Homeland Security, if it would only work…

So it’s approaching seven years of the anniversary of 9/11, and one can argue that progress has been made to better secure our country against the threats of low intensity, asymmetrical conflict (for those not familiar with those terms, read that as terrorism, though really that term is nearly meaningless now with all the ways it is abused).  But for as much security and security theater as we have, there is still a notable opportunity for pork barrel spending, cases of misuse after misuse after misuse, and heck even lots of just plain incompetence to go around. 
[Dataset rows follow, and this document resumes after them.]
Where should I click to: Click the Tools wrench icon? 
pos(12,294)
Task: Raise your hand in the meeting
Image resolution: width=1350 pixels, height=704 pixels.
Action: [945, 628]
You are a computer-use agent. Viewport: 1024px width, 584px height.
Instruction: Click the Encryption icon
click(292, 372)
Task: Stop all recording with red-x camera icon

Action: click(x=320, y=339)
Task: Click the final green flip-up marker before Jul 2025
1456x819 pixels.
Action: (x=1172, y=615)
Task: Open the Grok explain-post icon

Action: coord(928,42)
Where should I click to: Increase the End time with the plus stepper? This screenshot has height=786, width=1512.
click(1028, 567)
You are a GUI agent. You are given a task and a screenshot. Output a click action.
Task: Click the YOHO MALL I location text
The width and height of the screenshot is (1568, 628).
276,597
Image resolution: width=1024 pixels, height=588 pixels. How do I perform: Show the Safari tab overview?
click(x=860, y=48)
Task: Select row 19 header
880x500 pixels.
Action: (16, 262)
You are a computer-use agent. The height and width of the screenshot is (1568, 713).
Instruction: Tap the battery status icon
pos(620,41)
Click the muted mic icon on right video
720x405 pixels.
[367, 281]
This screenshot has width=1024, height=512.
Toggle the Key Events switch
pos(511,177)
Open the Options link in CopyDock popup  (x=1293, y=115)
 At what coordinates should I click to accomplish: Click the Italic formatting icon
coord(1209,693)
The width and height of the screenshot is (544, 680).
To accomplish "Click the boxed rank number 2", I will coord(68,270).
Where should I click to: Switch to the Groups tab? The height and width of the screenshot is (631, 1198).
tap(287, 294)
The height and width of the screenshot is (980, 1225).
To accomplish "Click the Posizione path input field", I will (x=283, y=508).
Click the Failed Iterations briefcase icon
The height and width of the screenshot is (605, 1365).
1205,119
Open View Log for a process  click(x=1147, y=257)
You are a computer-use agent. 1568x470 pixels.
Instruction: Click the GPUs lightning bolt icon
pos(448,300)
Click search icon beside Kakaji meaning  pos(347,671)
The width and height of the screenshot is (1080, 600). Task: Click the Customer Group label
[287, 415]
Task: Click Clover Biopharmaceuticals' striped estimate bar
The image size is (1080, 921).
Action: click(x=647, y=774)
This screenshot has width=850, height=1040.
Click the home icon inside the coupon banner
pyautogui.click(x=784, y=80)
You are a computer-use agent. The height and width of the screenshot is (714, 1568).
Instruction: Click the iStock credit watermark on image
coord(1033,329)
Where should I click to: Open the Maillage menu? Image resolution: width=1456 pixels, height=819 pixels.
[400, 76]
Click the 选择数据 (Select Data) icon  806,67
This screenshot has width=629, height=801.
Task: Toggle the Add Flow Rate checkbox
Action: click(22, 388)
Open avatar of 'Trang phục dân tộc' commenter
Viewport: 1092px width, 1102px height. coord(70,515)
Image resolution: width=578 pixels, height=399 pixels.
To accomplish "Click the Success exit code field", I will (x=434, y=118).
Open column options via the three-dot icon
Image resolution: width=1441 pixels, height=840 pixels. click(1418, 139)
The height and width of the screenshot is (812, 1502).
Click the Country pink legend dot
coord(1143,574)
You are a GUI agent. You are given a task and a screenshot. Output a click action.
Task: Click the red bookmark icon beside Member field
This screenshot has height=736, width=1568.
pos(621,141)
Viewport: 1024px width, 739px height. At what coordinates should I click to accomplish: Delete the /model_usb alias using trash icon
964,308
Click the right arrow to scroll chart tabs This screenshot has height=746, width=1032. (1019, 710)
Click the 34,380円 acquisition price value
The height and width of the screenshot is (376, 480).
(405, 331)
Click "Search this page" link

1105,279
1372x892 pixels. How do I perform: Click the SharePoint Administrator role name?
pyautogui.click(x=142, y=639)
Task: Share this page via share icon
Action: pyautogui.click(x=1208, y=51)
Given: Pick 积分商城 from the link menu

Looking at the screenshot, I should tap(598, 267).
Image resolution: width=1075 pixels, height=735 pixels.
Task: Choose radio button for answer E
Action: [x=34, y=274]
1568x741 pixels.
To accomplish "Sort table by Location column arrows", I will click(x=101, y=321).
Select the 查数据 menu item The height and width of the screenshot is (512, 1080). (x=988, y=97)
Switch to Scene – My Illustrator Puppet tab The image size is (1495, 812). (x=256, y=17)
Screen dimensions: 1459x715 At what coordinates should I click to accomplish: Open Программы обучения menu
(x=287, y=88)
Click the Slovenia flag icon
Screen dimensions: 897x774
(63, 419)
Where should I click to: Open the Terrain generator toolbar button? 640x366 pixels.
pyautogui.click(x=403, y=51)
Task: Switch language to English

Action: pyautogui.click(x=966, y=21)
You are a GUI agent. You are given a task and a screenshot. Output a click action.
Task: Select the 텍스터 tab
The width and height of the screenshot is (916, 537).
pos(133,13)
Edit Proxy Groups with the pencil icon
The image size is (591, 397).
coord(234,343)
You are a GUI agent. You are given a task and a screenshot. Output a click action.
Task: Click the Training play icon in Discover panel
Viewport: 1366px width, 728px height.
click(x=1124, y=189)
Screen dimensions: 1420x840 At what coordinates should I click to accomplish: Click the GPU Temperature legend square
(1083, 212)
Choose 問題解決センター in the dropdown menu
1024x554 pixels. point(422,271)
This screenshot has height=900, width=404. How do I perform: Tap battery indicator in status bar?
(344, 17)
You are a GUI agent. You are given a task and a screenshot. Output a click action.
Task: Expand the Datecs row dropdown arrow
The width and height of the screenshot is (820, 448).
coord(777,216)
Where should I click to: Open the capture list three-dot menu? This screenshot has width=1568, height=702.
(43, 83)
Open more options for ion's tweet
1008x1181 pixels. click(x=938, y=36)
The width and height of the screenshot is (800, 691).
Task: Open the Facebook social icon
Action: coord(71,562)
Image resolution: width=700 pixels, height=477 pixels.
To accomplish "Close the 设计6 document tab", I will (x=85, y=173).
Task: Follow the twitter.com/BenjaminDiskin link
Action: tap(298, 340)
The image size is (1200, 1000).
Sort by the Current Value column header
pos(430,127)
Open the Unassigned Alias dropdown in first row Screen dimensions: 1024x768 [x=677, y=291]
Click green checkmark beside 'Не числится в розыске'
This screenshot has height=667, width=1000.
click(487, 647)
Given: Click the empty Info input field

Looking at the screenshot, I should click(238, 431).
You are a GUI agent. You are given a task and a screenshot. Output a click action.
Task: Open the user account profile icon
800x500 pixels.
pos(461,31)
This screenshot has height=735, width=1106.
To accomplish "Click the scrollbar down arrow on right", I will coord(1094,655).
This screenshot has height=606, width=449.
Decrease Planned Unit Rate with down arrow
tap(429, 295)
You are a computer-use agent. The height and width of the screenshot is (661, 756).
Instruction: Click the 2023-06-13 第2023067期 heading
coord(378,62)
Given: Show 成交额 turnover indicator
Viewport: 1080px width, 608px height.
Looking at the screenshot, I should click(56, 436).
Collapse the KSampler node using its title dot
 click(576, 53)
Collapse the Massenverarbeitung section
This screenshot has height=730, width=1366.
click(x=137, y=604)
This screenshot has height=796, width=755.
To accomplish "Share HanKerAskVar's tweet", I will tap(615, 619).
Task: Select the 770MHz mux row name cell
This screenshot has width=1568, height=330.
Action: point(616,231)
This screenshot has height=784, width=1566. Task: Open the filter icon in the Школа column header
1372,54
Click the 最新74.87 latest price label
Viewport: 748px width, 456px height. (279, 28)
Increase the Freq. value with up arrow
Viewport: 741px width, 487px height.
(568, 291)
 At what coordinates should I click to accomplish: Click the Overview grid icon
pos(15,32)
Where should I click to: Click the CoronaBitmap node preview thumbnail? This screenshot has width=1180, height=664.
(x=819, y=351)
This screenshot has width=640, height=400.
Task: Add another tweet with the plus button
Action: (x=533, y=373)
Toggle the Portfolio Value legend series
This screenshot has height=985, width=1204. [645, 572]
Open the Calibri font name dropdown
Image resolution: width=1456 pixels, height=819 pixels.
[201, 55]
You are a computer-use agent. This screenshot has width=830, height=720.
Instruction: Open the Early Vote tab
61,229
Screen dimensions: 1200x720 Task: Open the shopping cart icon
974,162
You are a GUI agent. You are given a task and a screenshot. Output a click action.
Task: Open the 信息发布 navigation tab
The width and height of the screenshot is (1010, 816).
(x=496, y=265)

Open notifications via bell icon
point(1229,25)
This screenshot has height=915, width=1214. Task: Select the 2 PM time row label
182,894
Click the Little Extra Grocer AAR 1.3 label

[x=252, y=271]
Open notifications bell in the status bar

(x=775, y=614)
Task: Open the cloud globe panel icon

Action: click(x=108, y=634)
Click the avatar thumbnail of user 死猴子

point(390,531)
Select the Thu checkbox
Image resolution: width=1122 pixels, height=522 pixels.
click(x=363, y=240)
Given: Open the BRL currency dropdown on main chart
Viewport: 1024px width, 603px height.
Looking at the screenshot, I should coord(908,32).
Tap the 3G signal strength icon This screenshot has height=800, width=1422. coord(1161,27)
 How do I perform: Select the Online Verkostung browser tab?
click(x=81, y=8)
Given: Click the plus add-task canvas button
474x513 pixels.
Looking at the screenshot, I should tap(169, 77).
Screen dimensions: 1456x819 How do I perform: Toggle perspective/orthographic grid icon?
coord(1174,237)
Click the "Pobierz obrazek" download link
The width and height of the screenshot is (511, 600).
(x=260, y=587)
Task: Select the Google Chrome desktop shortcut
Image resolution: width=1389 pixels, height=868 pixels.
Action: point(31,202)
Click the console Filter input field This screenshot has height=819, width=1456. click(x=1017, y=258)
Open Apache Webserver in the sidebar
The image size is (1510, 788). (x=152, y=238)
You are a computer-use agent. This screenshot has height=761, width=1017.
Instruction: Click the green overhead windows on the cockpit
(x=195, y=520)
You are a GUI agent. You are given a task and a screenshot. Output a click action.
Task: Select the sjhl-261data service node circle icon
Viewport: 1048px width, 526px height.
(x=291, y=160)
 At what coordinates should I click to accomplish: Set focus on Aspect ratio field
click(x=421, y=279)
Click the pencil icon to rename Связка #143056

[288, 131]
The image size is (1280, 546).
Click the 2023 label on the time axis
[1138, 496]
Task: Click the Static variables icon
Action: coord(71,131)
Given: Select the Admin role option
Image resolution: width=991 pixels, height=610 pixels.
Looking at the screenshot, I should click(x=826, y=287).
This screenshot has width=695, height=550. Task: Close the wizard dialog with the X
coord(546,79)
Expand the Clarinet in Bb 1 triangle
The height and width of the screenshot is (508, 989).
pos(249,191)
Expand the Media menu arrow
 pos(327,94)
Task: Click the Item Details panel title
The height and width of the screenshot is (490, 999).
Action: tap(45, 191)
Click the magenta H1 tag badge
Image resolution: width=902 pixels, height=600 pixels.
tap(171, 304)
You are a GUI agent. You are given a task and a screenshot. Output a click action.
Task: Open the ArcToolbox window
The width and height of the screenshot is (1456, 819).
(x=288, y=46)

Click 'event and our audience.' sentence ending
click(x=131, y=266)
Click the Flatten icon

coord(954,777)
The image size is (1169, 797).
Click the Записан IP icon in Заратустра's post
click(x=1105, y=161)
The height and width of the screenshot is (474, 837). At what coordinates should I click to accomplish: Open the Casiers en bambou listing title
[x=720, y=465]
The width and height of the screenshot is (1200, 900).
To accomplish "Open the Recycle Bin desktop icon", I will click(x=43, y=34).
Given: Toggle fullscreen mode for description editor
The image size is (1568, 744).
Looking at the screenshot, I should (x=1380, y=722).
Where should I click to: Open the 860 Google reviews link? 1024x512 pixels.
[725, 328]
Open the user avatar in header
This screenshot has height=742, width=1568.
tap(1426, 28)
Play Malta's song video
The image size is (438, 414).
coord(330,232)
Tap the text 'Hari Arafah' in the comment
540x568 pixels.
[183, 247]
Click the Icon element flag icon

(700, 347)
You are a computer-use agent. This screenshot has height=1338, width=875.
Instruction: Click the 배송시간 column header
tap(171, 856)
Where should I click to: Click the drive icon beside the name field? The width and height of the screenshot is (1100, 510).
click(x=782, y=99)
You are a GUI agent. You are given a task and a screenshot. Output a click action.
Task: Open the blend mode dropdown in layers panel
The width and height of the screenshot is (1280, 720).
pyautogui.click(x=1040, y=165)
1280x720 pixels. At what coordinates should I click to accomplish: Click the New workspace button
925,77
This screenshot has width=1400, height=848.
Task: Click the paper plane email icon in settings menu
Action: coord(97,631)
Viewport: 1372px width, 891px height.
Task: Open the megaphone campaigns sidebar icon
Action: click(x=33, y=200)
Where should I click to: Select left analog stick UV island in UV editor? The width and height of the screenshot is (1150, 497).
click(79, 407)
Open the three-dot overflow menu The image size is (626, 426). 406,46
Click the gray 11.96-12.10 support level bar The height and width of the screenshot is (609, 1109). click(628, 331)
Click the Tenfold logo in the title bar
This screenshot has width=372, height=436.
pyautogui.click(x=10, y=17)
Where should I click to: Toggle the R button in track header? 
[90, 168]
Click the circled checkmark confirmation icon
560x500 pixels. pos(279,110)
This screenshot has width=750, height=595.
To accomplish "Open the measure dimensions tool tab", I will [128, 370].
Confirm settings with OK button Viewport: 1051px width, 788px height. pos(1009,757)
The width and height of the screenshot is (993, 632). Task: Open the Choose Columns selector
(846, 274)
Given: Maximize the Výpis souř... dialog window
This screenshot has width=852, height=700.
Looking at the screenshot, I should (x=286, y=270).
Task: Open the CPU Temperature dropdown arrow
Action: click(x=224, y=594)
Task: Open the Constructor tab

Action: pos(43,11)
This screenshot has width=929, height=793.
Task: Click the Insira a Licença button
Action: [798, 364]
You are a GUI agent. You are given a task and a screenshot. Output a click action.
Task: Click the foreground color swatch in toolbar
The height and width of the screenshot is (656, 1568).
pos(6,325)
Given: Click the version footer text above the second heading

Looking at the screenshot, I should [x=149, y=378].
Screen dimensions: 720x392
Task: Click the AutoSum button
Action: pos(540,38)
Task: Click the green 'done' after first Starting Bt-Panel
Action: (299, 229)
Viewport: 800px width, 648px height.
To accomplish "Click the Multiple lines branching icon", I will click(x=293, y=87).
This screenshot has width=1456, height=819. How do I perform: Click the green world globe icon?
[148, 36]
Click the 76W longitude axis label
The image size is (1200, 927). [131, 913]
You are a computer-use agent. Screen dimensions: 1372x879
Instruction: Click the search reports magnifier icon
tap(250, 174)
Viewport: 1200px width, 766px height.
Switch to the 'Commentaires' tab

Business Week shows that many Department of Homeland Security (DHS) projects are plagued by trouble and their own IT Systems might not be secure.  And with all of the focus on airports, we might just be missing out on the bigger threats like our borders.  (This isn’t meant to extend to the immigration debate, only in so far as terrorists can in fact cross the border in many ways not guarded today).  Heck even MI5 has come out and stated there is no profile for a terrorist candidates or potential recruits and Malcom Gladwell states profiling doesn’t really amount to much.

But they did warn us about liquids that can be dangerous, and Yankee Stadium got into the spirit of things by confiscating sunscreen.

So how do we do this?  What’s the right answer?

I’d suggest to start with the basics, and that is that a cost benefit analysis and some rational thinking, which would go a long way to resolving this.  Oh yeah, and remembering that life isn’t safe.  Ever. Terrorism is nasty, no doubt, but it’s not likely going to be the thing that kills you.